Python - Compare two lists in a comprehension

Question

I\'m trying to understand how comprehensions work.

I would like to loop through two lists, and compare each to find differences. If one/or-more word(s) is different,

Answer 1

Like kriegar suggested using sets is probably the easiest solution. If you absolutely need to use list comprehension, I'd use something like this:

list_1 = [1, 2, 3, 4, 5, 6]
list_2 = [1, 2, 3, 0, 5, 6]

# Print all items from list_1 that are not in list_2 ()
print(*[item for item in list_1 if item not in list_2], sep='\n')

# Print all items from list_1 that differ from the item at the same index in list_2
print(*[x for x, y in zip(list_1, list_2) if x != y], sep='\n')

# Print all items from list_2 that differ from the item at the same index in list_1
print(*[y for x, y in zip(list_1, list_2) if x != y], sep='\n')

Answer 2

If you want to compare two lists for differences, I think you want to use a set.

s.symmetric_difference(t)   s ^ t   new set with elements in either s or t but not both

example:

>>> L1 = ['a', 'b', 'c', 'd']
>>> L2 = ['b', 'c', 'd', 'e'] 
>>> S1 = set(L1)
>>> S2 = set(L2)
>>> difference = list(S1.symmetric_difference(S2))
>>> print difference
['a', 'e']
>>> 

one-line form?

>>> print list(set(L1).symmetric_difference(set(L2)))
['a', 'e']
>>> 

if you really want to use a list comprehension:

>>> [word for word in L1 if word not in L2] + [word for word in L2 if word not in L1]
['a', 'e']

much less efficient as the size of the lists grow.

Answer 3

Doing it in "one nice line of code" is code golf, and misguided.

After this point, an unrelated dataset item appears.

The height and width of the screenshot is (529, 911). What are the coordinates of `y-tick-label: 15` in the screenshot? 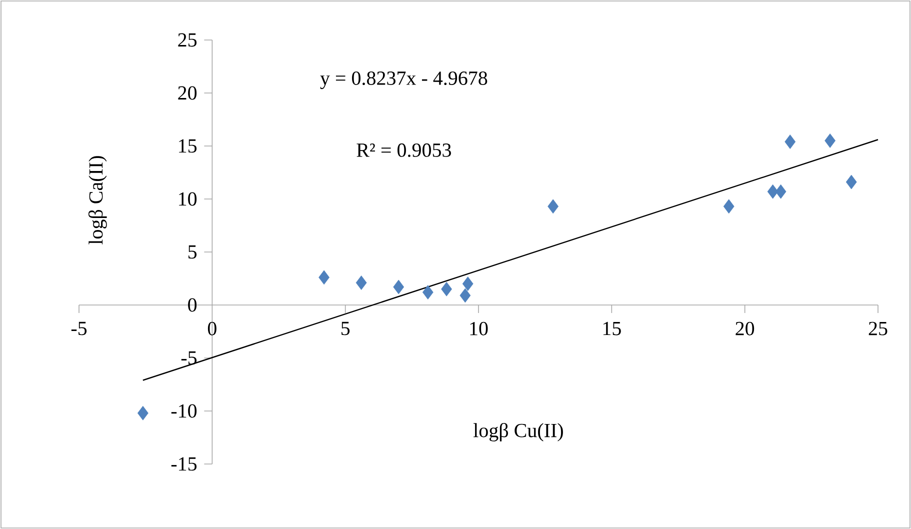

Make it readable instead.

for a, b in zip(list1, list2):
    if a != b:
       print(a, "is different from", b) 

This is not different in any significant way from this:

[print(a, "is different from", b) for a, b in zip(list1, list2) if a!=b]

Except that the expanded version easier to read and understand than the comprehension.